Starting with the first line of the records, write out each line exactly until you have included the line containing "You are a computer-use agent. Image".

=== Supplied data ===

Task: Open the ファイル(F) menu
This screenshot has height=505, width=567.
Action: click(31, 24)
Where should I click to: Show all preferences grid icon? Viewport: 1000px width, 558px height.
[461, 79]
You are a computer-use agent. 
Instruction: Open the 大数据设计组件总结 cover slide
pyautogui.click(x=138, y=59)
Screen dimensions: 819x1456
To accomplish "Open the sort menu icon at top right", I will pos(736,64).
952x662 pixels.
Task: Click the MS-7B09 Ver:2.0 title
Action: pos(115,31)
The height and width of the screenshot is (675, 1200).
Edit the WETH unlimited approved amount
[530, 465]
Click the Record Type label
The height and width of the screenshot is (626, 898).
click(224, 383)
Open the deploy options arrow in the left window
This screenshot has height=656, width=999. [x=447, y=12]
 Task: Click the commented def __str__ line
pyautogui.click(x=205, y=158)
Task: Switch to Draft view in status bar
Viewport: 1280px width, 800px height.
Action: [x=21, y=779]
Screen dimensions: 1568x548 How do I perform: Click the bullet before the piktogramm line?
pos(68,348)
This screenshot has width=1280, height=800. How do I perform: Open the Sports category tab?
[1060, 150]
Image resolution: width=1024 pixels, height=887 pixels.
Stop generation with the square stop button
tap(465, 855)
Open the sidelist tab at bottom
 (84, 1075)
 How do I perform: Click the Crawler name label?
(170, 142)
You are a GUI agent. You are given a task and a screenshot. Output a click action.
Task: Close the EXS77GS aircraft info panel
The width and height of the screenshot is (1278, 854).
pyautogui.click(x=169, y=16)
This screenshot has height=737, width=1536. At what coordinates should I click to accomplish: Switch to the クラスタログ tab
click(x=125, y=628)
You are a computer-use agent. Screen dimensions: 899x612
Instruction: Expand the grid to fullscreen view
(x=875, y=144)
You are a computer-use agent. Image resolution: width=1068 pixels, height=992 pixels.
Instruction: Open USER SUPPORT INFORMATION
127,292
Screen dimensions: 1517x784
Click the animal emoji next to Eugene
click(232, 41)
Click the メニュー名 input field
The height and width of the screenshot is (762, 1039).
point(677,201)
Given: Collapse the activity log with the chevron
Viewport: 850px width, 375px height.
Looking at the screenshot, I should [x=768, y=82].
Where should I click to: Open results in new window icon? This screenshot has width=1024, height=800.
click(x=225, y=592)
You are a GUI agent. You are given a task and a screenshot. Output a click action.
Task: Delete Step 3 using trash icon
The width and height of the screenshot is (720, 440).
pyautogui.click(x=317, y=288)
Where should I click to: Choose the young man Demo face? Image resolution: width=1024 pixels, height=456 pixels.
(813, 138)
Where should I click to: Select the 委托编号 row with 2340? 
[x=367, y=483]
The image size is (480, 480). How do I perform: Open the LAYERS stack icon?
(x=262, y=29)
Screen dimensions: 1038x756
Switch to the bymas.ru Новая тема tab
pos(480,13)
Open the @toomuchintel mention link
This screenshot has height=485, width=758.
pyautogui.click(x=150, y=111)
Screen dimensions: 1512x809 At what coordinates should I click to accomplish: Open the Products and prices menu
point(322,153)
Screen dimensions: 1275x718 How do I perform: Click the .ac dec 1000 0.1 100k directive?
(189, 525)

===

● Solution to the exercise:
Task: Open the ファイル(F) menu
This screenshot has height=505, width=567.
Action: click(31, 24)
Where should I click to: Show all preferences grid icon? Viewport: 1000px width, 558px height.
[461, 79]
You are a computer-use agent. 
Instruction: Open the 大数据设计组件总结 cover slide
pyautogui.click(x=138, y=59)
Screen dimensions: 819x1456
To accomplish "Open the sort menu icon at top right", I will pos(736,64).
952x662 pixels.
Task: Click the MS-7B09 Ver:2.0 title
Action: pos(115,31)
The height and width of the screenshot is (675, 1200).
Edit the WETH unlimited approved amount
[530, 465]
Click the Record Type label
The height and width of the screenshot is (626, 898).
click(224, 383)
Open the deploy options arrow in the left window
This screenshot has height=656, width=999. [x=447, y=12]
 Task: Click the commented def __str__ line
pyautogui.click(x=205, y=158)
Task: Switch to Draft view in status bar
Viewport: 1280px width, 800px height.
Action: [x=21, y=779]
Screen dimensions: 1568x548 How do I perform: Click the bullet before the piktogramm line?
pos(68,348)
This screenshot has width=1280, height=800. How do I perform: Open the Sports category tab?
[1060, 150]
Image resolution: width=1024 pixels, height=887 pixels.
Stop generation with the square stop button
tap(465, 855)
Open the sidelist tab at bottom
 (84, 1075)
 How do I perform: Click the Crawler name label?
(170, 142)
You are a GUI agent. You are given a task and a screenshot. Output a click action.
Task: Close the EXS77GS aircraft info panel
The width and height of the screenshot is (1278, 854).
pyautogui.click(x=169, y=16)
This screenshot has height=737, width=1536. At what coordinates should I click to accomplish: Switch to the クラスタログ tab
click(x=125, y=628)
You are a computer-use agent. Screen dimensions: 899x612
Instruction: Expand the grid to fullscreen view
(x=875, y=144)
You are a computer-use agent. Image resolution: width=1068 pixels, height=992 pixels.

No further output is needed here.